Once the line containing "Image resolution: width=1440" is found in the records below, return it and each following line exactly, up to and including the line containing "This screenshot has width=1920, height=922.", and nothing else.

· · · ·

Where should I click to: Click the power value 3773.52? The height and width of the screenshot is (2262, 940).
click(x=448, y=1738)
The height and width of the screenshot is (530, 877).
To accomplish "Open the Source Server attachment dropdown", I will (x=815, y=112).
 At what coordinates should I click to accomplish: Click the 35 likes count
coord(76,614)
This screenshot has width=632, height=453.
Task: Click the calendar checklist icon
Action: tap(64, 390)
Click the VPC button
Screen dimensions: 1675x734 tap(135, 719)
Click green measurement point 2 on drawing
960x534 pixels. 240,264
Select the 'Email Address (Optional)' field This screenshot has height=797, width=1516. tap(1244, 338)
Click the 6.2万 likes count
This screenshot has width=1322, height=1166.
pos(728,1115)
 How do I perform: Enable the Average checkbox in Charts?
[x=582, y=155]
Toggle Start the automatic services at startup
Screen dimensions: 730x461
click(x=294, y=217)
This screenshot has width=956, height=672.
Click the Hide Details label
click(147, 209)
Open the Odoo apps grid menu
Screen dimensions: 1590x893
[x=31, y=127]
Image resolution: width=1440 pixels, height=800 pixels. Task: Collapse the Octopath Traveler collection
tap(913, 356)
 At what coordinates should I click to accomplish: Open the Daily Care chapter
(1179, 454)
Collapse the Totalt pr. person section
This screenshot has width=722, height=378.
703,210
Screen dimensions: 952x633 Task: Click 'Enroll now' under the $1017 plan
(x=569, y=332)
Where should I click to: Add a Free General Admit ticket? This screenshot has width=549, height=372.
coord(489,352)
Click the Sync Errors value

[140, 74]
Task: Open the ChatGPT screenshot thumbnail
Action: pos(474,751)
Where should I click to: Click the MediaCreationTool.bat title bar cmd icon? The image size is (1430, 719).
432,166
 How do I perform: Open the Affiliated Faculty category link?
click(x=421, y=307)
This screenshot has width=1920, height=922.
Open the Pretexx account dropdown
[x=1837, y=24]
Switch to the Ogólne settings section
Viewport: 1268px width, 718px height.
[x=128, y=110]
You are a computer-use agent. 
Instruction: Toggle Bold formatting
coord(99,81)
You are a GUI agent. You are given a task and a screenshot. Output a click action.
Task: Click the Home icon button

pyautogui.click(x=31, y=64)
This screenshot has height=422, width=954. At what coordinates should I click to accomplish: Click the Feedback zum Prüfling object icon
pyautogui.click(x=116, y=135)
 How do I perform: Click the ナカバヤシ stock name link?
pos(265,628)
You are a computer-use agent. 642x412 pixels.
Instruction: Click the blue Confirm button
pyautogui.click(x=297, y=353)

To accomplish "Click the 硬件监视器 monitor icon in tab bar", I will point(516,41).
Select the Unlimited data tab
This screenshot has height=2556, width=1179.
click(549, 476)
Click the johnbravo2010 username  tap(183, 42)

· · · ·

§ ANSWER BOX
Image resolution: width=1440 pixels, height=800 pixels. Task: Collapse the Octopath Traveler collection
tap(913, 356)
 At what coordinates should I click to accomplish: Open the Daily Care chapter
(1179, 454)
Collapse the Totalt pr. person section
This screenshot has width=722, height=378.
703,210
Screen dimensions: 952x633 Task: Click 'Enroll now' under the $1017 plan
(x=569, y=332)
Where should I click to: Add a Free General Admit ticket? This screenshot has width=549, height=372.
coord(489,352)
Click the Sync Errors value

[140, 74]
Task: Open the ChatGPT screenshot thumbnail
Action: pos(474,751)
Where should I click to: Click the MediaCreationTool.bat title bar cmd icon? The image size is (1430, 719).
432,166
 How do I perform: Open the Affiliated Faculty category link?
click(x=421, y=307)
This screenshot has width=1920, height=922.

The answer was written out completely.